[Material provided]
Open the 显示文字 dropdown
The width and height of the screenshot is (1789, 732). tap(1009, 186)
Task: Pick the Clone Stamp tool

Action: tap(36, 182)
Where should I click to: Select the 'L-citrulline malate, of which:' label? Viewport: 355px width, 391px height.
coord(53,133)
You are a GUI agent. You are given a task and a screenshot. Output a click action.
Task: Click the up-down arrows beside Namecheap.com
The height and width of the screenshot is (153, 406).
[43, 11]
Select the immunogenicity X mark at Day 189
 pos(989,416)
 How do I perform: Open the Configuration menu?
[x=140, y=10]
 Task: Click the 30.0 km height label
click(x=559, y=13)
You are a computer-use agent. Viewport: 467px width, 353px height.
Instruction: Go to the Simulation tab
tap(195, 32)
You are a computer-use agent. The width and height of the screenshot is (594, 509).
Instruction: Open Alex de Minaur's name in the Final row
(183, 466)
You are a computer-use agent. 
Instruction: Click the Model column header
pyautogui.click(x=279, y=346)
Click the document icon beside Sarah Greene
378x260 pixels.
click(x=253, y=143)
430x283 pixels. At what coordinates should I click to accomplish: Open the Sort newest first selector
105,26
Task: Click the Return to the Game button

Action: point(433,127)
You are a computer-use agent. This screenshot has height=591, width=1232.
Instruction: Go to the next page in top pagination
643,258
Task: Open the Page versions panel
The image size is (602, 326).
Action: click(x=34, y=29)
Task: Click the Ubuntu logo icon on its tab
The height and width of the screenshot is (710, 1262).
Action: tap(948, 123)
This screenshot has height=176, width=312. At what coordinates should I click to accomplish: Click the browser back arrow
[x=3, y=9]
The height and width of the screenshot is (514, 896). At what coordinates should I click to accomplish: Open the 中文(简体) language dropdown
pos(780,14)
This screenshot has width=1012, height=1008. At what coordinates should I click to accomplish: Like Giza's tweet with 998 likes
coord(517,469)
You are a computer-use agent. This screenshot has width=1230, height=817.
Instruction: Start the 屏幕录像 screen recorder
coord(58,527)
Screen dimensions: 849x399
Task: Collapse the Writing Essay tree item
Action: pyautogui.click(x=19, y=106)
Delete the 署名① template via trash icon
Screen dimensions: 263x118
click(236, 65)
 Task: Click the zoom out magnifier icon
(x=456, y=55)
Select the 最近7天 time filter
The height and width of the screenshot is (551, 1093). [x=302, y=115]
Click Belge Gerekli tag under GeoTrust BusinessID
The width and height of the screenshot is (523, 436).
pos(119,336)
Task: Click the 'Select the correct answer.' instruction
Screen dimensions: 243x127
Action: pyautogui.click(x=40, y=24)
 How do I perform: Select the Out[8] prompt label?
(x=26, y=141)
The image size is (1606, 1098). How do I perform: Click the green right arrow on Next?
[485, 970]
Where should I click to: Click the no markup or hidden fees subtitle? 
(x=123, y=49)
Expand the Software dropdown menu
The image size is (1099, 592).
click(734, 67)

[Exercise objective] Put the lines above into a numbered list, starting at the line that contains "Where should I click to: Click" and going through the last line, with blank lines left out.

[Answer]
1. Where should I click to: Click the no markup or hidden fees subtitle? 
2. (x=123, y=49)
3. Expand the Software dropdown menu
4. The image size is (1099, 592).
5. click(734, 67)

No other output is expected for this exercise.